As a rule, it’s best to field dress immediately.
- When cooling the body, use available shade. Hang deer, if possible. For larger animals like deer, elk, and moose, you should prop the carcass open with a clean stick to allow air to circulate.
- In warm weather, it’s helpful to place squirrels and doves in a cooler after dressing, as long as they remain dry.
- Dispose of entrails carefully. Don’t leave them lying by the side of a road or near a residence where they can be dragged home by a dog.
- Keep meat clean by covering it with cheesecloth. This also protects it from flies, which lay eggs in exposed flesh. Rubbing meat with black pepper also will repel insects. If you have to drag the game to camp, try to keep dirt and debris out of the chest cavity.

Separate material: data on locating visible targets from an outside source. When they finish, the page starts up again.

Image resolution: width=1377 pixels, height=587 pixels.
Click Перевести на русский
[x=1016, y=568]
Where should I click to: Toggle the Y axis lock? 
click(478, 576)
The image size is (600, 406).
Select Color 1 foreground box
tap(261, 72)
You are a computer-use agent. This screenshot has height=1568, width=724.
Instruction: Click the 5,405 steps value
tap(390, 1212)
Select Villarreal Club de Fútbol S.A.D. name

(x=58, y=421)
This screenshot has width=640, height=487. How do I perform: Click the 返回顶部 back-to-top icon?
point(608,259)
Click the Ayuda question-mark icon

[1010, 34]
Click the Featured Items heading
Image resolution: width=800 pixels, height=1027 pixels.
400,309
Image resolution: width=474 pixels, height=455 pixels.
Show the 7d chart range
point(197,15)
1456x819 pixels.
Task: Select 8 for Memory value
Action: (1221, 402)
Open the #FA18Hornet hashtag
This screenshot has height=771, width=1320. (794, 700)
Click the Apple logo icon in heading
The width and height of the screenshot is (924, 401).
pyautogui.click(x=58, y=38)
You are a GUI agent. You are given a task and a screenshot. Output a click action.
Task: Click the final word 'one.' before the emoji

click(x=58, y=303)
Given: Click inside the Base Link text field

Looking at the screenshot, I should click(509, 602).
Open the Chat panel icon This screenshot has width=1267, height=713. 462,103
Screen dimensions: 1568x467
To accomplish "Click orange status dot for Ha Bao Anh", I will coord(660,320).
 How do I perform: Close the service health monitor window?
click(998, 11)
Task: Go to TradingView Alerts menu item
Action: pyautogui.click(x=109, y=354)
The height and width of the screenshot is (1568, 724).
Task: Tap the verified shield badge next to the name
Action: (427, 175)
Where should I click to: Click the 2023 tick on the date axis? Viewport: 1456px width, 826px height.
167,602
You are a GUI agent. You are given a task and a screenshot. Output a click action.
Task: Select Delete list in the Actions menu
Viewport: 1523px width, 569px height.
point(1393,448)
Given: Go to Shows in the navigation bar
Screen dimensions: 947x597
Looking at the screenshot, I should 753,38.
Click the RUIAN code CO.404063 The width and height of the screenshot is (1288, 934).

- Because moisture damages meat, don’t use excessive amounts of water to wash the cavity. Allow it to dry.
- If you plan to process the animal yourself, skin the animal as soon as possible to allow the carcass to cool.
- Finally, a sure way to ruin meat—as well as earn the disdain of non-hunters—is to tie the animal to the hood or roof of a car, where it’s exposed to heat, exhaust fumes, road salt, and airborne dust.